Information given:
----

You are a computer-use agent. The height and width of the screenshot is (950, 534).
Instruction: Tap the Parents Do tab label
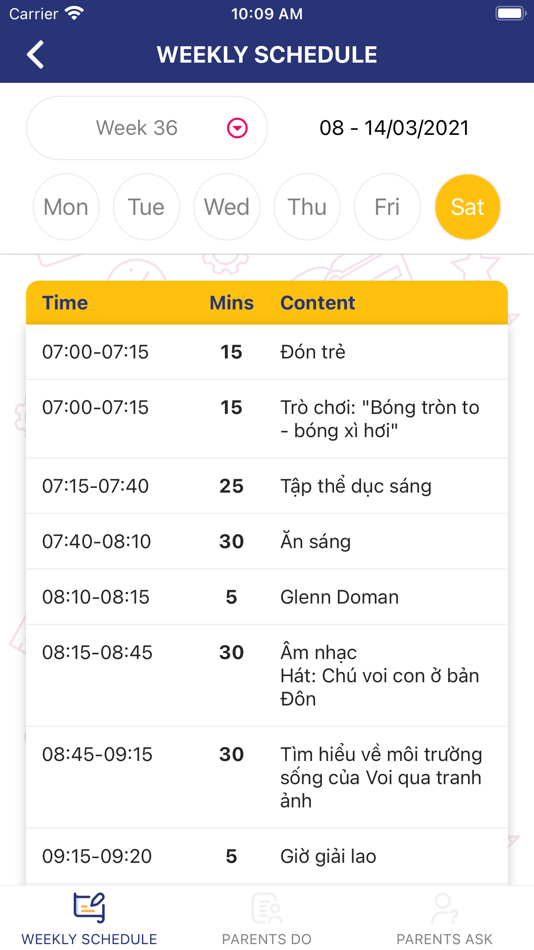(267, 939)
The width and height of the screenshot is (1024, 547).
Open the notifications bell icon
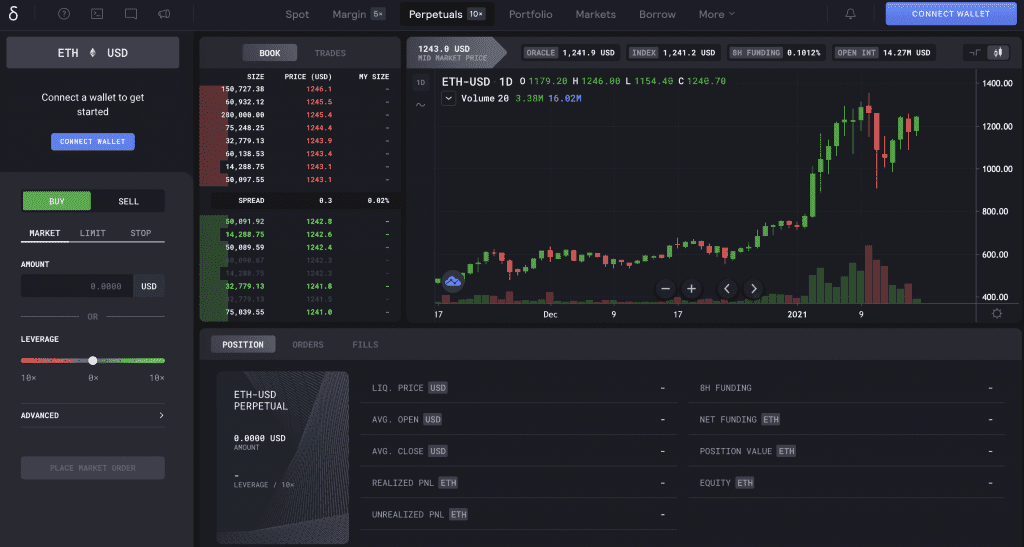pos(850,14)
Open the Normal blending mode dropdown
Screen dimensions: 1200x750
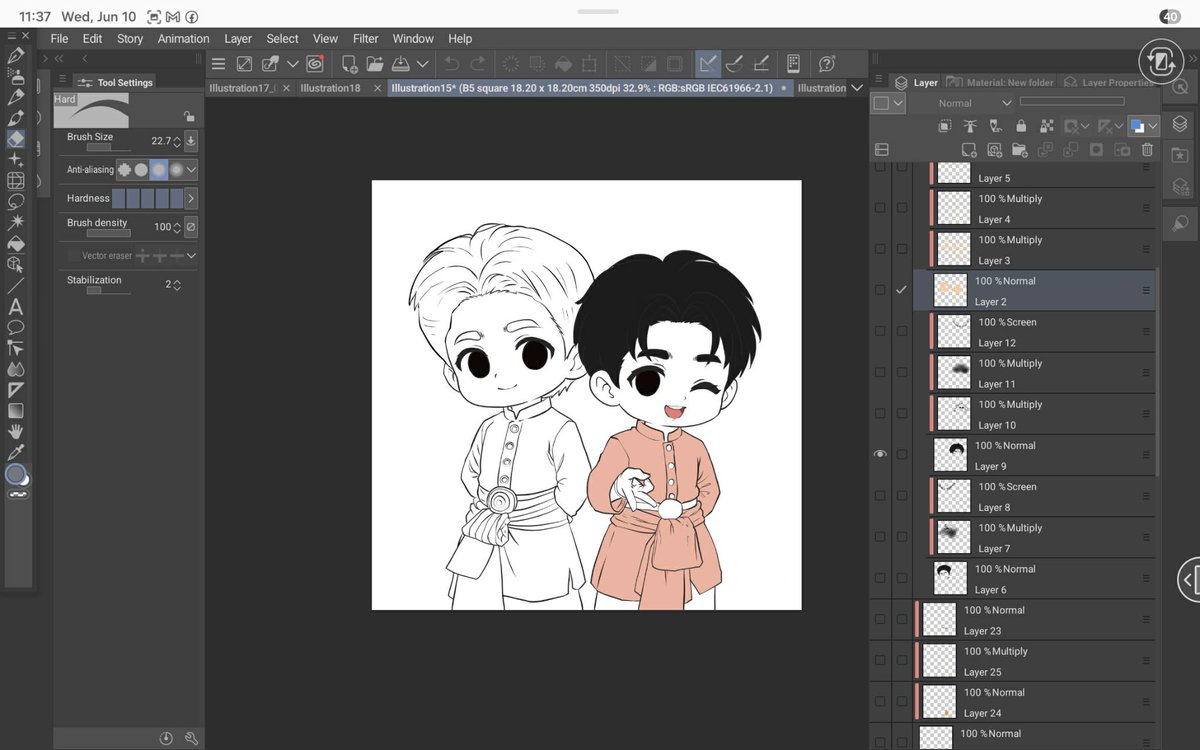[x=974, y=103]
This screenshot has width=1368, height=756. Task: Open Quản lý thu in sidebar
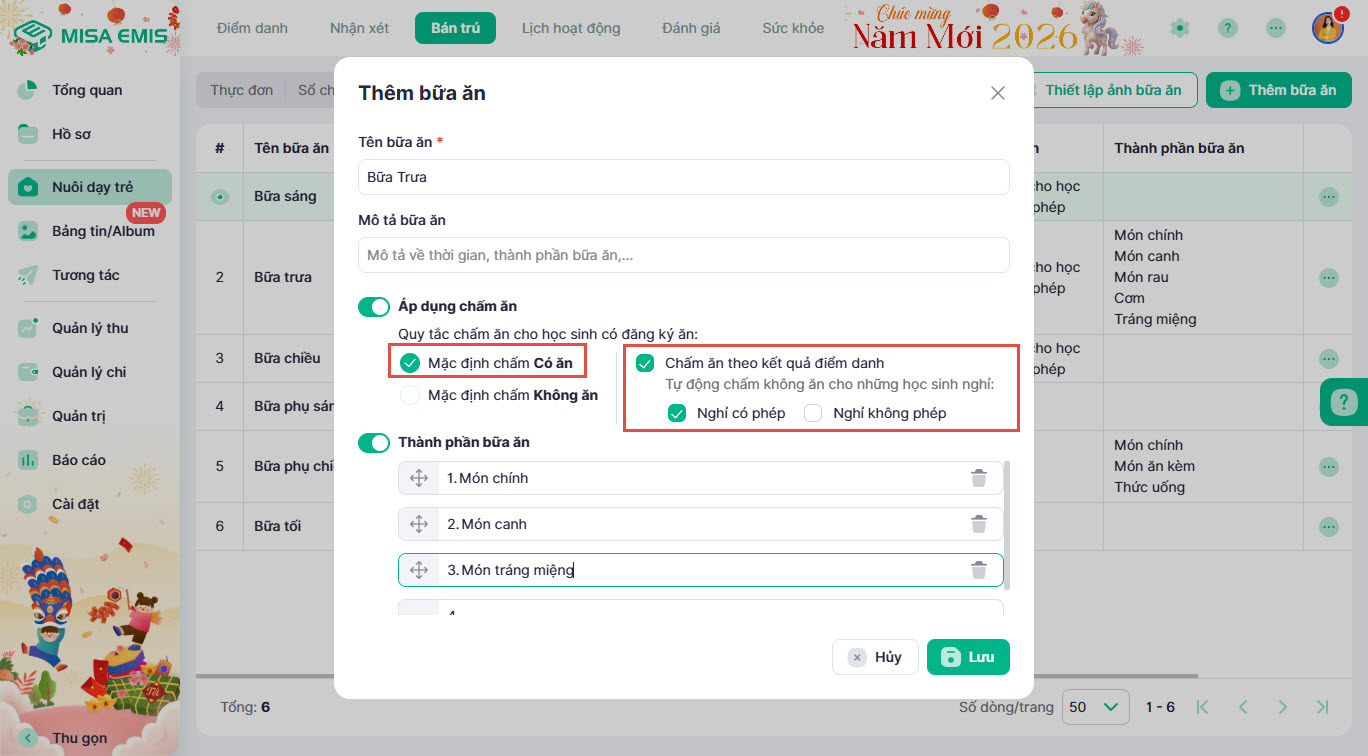point(90,328)
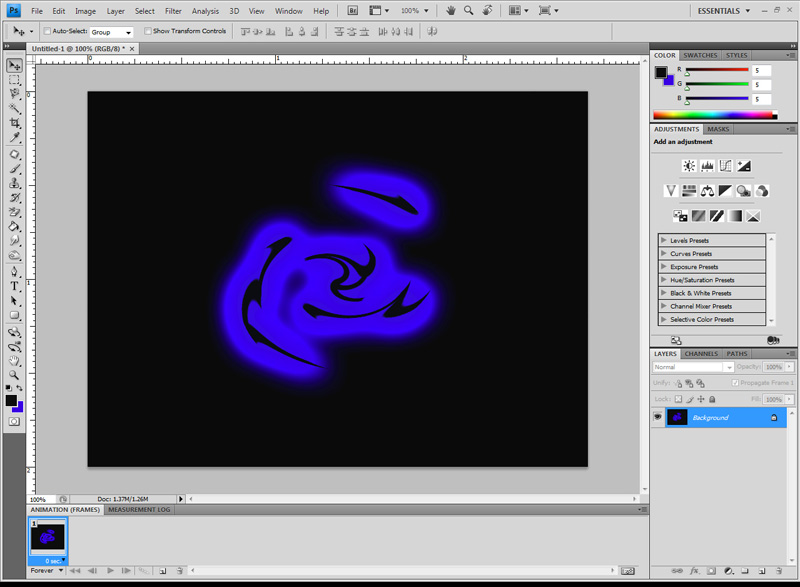
Task: Click the Essentials workspace button
Action: pos(720,11)
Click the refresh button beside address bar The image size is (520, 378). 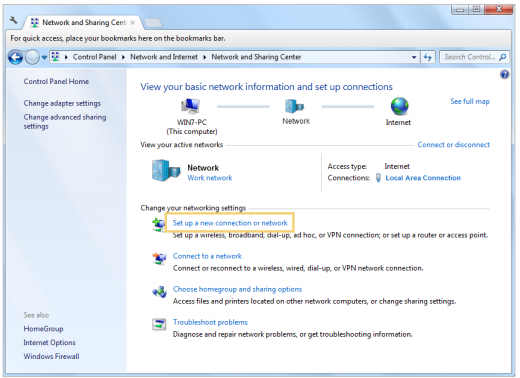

----

Exercise task: Reproduce every line of the records above verbatim, omitting the pictures.

Written answer:
You are a computer-use agent. The height and width of the screenshot is (950, 534).
Instruction: Tap the Parents Do tab label
(267, 939)
The width and height of the screenshot is (1024, 547).
Open the notifications bell icon
pos(850,14)
Open the Normal blending mode dropdown
Screen dimensions: 1200x750
[x=974, y=103]
This screenshot has width=1368, height=756. Task: Open Quản lý thu in sidebar
point(90,328)
Task: Click the Essentials workspace button
Action: pos(720,11)
Click the refresh button beside address bar The image size is (520, 378). 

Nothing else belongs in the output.